WHAT IS BEING ASKED: Your answer must consist solely of the line containing "Instruction: Close the" and all subsequent lines through the end of the entries, reproduced exactly.
[THE RECORDS — start]
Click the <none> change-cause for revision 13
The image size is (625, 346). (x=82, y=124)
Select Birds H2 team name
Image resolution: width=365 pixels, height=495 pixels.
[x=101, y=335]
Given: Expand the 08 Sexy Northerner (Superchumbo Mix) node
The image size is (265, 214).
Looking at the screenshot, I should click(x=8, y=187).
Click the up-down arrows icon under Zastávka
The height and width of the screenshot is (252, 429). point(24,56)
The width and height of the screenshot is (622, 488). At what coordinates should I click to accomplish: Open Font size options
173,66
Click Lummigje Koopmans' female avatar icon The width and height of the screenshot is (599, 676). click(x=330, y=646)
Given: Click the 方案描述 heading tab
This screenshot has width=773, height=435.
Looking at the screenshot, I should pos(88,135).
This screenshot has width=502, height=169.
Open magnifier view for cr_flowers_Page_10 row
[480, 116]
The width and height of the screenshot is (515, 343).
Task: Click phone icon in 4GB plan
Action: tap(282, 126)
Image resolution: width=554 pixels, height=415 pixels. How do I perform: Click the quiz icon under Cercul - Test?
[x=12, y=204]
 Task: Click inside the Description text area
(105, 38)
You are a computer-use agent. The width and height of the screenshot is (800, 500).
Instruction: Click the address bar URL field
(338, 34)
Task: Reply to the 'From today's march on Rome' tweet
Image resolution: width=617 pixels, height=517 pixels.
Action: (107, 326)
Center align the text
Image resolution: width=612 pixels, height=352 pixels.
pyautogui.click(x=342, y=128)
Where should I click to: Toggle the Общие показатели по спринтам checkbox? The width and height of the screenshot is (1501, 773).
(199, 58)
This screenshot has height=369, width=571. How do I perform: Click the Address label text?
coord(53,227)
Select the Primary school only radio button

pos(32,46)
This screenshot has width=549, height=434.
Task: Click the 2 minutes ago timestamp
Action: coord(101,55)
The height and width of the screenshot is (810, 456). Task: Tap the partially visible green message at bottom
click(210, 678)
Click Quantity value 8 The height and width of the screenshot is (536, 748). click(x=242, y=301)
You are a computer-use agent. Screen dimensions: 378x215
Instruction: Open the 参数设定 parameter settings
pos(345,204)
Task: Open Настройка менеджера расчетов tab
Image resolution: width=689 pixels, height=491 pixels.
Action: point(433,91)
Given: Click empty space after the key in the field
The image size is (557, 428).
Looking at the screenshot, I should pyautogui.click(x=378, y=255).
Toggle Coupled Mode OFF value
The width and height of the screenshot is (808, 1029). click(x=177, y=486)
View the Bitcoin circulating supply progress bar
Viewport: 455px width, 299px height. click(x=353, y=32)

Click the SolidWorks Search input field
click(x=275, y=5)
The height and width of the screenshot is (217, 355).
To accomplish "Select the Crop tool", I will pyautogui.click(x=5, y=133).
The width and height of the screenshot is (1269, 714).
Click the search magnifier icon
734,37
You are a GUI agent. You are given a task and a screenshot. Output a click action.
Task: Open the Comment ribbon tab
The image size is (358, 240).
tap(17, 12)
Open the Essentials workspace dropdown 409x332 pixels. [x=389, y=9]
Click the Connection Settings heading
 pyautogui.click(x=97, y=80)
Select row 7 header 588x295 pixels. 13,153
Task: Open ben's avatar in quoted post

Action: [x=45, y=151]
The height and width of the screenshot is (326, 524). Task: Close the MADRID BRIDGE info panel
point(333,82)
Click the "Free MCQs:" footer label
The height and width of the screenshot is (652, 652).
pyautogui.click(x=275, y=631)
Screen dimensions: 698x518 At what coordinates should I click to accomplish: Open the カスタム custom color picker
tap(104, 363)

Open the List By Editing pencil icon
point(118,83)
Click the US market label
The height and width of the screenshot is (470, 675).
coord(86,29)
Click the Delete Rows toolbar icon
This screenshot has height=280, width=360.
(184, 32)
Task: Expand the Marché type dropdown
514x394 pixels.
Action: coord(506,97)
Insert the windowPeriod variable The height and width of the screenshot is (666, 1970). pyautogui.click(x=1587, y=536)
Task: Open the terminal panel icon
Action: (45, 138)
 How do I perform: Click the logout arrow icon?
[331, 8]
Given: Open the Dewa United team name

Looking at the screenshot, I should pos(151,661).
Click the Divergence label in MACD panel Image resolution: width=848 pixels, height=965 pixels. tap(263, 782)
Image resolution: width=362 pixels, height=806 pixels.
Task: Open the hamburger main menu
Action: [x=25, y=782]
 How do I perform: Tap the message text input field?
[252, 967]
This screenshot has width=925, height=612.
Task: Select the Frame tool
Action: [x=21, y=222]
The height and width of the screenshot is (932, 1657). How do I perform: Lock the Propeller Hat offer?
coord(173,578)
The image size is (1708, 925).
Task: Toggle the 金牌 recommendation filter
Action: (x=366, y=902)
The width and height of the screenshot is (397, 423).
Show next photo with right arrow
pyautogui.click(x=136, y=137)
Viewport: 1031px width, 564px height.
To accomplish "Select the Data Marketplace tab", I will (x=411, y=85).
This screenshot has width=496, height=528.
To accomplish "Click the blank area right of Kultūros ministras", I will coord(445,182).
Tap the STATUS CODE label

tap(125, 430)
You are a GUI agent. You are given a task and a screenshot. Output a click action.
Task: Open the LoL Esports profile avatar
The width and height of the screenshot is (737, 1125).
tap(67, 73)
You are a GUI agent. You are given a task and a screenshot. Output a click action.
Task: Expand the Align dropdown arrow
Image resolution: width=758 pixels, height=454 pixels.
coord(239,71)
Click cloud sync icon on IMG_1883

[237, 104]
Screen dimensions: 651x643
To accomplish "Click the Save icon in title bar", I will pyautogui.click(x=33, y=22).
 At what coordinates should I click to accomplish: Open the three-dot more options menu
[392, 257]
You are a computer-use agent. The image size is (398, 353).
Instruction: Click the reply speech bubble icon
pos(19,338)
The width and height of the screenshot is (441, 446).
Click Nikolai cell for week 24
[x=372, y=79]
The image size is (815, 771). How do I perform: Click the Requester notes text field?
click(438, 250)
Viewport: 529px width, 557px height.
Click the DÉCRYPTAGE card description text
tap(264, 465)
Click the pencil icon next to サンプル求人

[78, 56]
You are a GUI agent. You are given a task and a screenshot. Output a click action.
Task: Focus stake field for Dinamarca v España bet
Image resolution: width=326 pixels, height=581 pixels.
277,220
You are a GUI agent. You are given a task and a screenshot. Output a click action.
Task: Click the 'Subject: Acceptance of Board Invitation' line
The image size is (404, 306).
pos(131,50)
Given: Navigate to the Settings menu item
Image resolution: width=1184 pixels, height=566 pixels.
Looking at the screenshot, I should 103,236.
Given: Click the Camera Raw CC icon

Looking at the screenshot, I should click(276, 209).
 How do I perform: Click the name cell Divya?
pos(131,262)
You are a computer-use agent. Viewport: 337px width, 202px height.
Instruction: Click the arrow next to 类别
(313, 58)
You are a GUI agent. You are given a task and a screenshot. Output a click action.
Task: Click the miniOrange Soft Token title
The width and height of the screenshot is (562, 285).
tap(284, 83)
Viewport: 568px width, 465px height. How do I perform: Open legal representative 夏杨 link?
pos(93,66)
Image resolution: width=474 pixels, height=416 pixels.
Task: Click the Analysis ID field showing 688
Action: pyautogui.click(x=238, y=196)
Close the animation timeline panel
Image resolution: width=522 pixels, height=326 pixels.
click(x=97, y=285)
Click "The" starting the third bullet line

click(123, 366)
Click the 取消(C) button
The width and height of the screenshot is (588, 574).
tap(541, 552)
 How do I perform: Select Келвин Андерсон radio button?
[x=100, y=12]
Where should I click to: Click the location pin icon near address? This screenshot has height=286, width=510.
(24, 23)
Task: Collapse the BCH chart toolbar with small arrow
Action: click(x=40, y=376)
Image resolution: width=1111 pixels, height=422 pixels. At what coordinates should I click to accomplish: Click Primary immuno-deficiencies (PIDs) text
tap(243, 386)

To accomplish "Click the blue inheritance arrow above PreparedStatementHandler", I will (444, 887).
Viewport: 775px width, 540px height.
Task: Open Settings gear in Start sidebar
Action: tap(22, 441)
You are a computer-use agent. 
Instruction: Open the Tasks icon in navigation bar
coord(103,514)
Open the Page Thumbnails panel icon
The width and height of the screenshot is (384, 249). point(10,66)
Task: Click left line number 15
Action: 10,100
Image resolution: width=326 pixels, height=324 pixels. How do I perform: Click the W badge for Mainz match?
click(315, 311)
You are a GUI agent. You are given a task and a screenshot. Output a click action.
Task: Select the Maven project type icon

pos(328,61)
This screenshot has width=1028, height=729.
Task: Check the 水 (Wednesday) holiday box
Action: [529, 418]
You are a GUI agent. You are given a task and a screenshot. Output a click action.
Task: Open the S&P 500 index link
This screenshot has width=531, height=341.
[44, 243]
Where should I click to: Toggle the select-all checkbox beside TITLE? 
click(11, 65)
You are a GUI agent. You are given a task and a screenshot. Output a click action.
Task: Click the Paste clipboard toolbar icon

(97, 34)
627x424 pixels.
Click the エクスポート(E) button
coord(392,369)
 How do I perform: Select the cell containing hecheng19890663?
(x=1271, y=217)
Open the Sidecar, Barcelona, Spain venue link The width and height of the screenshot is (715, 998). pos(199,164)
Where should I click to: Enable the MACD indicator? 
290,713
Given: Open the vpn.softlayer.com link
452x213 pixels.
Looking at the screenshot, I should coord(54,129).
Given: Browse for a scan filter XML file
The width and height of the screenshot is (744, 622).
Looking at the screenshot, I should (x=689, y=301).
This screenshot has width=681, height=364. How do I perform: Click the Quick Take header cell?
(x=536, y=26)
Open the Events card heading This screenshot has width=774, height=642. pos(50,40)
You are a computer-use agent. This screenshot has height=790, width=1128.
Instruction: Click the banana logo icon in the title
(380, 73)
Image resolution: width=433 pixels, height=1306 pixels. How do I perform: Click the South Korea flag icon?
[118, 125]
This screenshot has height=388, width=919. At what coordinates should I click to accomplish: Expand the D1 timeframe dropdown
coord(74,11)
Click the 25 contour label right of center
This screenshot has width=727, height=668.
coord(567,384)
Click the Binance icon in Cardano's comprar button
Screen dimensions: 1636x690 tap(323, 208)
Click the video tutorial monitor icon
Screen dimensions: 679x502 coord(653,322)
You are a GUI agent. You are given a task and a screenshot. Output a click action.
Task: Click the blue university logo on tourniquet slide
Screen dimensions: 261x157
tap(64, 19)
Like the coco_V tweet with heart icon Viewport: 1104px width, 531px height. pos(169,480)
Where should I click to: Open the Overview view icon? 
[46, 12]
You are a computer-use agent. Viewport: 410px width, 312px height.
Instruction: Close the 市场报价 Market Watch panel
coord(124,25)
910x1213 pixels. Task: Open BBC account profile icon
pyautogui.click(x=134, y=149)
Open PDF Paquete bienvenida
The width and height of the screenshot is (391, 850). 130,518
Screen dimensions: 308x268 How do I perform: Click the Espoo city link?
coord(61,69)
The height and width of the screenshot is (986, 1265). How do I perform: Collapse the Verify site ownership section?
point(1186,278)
[THE RECORDS — finish]
RESPONSE:
Instruction: Close the 市场报价 Market Watch panel
coord(124,25)
910x1213 pixels. Task: Open BBC account profile icon
pyautogui.click(x=134, y=149)
Open PDF Paquete bienvenida
The width and height of the screenshot is (391, 850). 130,518
Screen dimensions: 308x268 How do I perform: Click the Espoo city link?
coord(61,69)
The height and width of the screenshot is (986, 1265). How do I perform: Collapse the Verify site ownership section?
point(1186,278)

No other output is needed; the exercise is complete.